▶ [Activities]
• 1. Reproduce word for word everything in the Snakemake thread from "The text file is" down to "fq1 files, respectively.".
• 2. In the Snakemake thread, which column is set as the index of the samples table?
• 3. Do these statements agree with the Snakemake thread? Answer yes or no for each, and quote the words that decide it. (a) The samples table is read from config/samples.tsv. (b) The answer gives the single-end rule priority over the paired-end rule. (c) The person answering says they had solved a similar problem before.

▶ [Text shown]
1

I'm trying to use a column in a text file to conditionally execute rules in a snakemake workflow.

The text file is as follows:

id  end sample_name fq1 fq2
a   paired  test_paired resources/SRR1945436_1.fastq.gz resources/SRR1945436_2.fastq.gz
b   single  test_single resources/SRR1945436.fastq.gz   NA

For each sample in the text file, if value in end column is paired I would like to use rule cp_fastq_pe and if end is single then I would like to use rule cp_fastq_pe to process the fq1 & fq2 or just fq1 files, respectively.

relevant part of Snakefile is as follows:

import pandas as pd
samples = pd.read_table("config/samples.tsv").set_index("id", drop=False)
all_ids=list(samples["id"])

rule cp_fastq_pe:
    """
    copy file to resources
    """
    input:
        fq1=lambda wildcards: samples.loc[wildcards.id, "fq1"],
        fq2=lambda wildcards: samples.loc[wildcards.id, "fq2"]
    output:
        "resources/fq/{id}_1.fq.gz",
        "resources/fq/{id}_2.fq.gz"
    shell:
        """
        cp {input.fq1} {output[0]}
        cp {input.fq2} {output[1]}
        """

rule cp_fastq_se:
    """
    copy file to resources
    """
    input:
        fq1=lambda wildcards: samples.loc[wildcards.id, "fq1"]
    output:
        "resources/fq/{id}.fq.gz",
    shell:
        """
        cp {input.fq1} {output}
        """

Is it possible to do this?

cjfiscus
  • 35
  • 4

1 Answers1

2

I had a similar problem, which I solved here: How to make Snakemake input optional but not empty?

Here is the idea adjusted to your problem. First, you need to specify the ruleorder to resolve the ambiguity (otherwise the single could always be applied whenever the paired is possible):

ruleorder: cp_fastq_pe > cp_fastq_se

Next, in your cp_fastq_pe rule you need to define a function that either returns a valid file (for the paired case) or returns a placeholder for non-existing file:

rule cp_fastq_pe:
    input:
        fq1=lambda wildcards: samples.loc[wildcards.id, "fq1"],
        fq2=lambda wildcards: samples.loc[wildcards.id, "fq2"] if "fq2" in samples else "non-existing-filename"

▶ [Provided records]
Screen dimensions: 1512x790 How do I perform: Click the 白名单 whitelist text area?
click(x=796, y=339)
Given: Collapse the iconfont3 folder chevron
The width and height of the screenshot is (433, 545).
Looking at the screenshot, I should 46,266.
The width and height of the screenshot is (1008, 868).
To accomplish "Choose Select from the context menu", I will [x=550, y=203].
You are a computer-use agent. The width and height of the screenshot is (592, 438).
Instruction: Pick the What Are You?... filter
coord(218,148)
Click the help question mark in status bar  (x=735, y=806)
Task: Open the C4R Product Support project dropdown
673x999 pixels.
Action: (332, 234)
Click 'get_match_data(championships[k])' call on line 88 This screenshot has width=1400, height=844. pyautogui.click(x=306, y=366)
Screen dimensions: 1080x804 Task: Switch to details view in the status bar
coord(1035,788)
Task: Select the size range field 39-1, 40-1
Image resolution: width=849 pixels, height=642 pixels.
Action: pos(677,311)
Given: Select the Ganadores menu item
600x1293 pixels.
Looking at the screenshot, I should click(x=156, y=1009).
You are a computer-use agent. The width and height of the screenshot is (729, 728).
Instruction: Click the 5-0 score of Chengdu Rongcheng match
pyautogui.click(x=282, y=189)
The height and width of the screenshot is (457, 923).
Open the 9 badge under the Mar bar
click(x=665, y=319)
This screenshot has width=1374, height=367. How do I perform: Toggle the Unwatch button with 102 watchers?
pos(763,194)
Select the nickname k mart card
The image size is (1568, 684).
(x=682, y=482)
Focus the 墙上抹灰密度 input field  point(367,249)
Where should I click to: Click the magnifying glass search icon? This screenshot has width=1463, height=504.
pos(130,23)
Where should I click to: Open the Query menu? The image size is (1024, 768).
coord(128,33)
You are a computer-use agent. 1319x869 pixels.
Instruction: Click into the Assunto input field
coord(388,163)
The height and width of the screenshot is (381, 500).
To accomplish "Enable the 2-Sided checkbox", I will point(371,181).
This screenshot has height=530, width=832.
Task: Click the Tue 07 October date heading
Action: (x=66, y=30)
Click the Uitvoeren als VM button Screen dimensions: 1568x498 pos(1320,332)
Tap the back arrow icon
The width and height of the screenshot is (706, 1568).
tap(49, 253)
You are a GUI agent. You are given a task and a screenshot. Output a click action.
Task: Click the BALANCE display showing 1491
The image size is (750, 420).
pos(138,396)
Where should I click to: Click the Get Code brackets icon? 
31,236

▶ [Problem solutions]
• 1.
The text file is as follows:

id  end sample_name fq1 fq2
a   paired  test_paired resources/SRR1945436_1.fastq.gz resources/SRR1945436_2.fastq.gz
b   single  test_single resources/SRR1945436.fastq.gz   NA

For each sample in the text file, if value in end column is paired I would like to use rule cp_fastq_pe and if end is single then I would like to use rule cp_fastq_pe to process the fq1 & fq2 or just fq1 files, respectively.

• 2. The "id" column.

• 3.
(a) Yes: "pd.read_table("config/samples.tsv")"
(b) No: "ruleorder: cp_fastq_pe > cp_fastq_se"
(c) Yes: "I had a similar problem, which I solved here"